• _TASK DETAILS_: Whenever the string "Choose" turns up in a line of the data below, copy that line.

::: MATERIAL PROVIDED :::

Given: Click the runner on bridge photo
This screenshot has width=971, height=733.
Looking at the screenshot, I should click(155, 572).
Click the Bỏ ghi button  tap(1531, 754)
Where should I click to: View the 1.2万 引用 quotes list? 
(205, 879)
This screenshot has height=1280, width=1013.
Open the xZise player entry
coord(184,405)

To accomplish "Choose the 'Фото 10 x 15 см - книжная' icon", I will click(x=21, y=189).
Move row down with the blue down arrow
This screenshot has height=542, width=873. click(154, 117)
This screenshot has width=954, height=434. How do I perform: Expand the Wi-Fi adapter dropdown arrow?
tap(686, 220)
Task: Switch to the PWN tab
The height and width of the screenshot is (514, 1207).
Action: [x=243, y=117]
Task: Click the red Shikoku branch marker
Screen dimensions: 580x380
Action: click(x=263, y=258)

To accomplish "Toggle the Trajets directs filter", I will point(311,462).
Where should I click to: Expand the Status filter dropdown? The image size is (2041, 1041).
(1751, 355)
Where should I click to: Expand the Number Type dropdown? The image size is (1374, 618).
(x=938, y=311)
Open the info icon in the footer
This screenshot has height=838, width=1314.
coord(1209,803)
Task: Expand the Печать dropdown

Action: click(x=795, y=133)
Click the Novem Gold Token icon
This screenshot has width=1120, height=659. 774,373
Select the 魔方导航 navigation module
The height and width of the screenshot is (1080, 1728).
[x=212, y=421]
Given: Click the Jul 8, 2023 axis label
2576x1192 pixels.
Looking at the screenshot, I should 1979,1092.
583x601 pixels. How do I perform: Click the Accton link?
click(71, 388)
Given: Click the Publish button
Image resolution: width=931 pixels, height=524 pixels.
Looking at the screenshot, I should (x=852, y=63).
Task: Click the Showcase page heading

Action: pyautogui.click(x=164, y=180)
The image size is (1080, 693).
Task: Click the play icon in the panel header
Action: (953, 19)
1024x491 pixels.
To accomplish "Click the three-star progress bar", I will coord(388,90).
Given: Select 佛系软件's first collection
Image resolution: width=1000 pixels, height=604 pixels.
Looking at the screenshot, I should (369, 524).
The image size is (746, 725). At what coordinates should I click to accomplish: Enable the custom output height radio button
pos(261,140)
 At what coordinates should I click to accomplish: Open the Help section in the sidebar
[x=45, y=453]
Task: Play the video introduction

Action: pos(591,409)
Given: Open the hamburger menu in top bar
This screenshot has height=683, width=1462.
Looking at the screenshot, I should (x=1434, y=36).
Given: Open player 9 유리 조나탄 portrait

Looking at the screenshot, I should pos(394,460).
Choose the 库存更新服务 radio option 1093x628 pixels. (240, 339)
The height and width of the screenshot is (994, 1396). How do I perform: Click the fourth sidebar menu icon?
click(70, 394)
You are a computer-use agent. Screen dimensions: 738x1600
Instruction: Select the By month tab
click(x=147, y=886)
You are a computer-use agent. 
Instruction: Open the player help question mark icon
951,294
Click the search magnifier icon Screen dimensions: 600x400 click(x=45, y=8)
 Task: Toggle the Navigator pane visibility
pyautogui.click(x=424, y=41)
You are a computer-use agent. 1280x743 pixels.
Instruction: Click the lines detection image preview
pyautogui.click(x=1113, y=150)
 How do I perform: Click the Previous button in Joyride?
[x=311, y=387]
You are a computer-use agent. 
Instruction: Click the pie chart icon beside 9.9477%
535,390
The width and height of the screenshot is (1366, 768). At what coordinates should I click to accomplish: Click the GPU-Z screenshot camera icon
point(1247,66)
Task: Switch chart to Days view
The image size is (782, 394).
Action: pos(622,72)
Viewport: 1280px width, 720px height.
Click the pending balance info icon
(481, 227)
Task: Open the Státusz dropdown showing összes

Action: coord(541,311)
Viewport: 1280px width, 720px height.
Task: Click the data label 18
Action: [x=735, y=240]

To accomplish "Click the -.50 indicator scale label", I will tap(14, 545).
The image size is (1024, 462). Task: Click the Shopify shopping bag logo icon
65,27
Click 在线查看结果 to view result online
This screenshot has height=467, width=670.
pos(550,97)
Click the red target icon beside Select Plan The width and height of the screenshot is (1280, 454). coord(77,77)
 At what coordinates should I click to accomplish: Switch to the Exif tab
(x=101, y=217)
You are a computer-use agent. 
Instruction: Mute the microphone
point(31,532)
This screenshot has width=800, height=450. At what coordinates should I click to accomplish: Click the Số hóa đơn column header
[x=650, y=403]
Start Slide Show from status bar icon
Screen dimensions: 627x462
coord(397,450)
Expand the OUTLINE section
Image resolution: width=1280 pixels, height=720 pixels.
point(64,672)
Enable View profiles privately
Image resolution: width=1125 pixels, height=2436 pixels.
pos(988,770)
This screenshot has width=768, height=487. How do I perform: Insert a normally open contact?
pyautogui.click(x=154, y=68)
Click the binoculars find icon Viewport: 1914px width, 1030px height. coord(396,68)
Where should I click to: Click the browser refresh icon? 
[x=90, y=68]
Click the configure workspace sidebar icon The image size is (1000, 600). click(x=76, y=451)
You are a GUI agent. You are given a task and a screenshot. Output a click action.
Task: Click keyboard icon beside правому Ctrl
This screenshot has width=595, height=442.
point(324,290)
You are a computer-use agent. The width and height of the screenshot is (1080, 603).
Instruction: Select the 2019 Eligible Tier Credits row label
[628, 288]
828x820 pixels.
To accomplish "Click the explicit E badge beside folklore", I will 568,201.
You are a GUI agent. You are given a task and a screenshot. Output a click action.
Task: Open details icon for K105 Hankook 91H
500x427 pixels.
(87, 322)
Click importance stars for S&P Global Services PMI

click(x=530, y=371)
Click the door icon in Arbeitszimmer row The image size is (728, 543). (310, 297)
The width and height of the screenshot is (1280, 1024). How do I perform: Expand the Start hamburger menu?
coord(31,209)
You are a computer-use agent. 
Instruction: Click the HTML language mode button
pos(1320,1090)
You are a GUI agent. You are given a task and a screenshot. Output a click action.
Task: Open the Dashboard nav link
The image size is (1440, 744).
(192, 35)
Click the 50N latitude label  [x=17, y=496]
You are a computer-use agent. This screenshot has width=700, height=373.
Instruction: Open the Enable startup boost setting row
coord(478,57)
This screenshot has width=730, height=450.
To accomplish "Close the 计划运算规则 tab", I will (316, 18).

:::

• _ANSWER BOX_:
To accomplish "Choose the 'Фото 10 x 15 см - книжная' icon", I will click(x=21, y=189).
Choose the 库存更新服务 radio option 1093x628 pixels. (240, 339)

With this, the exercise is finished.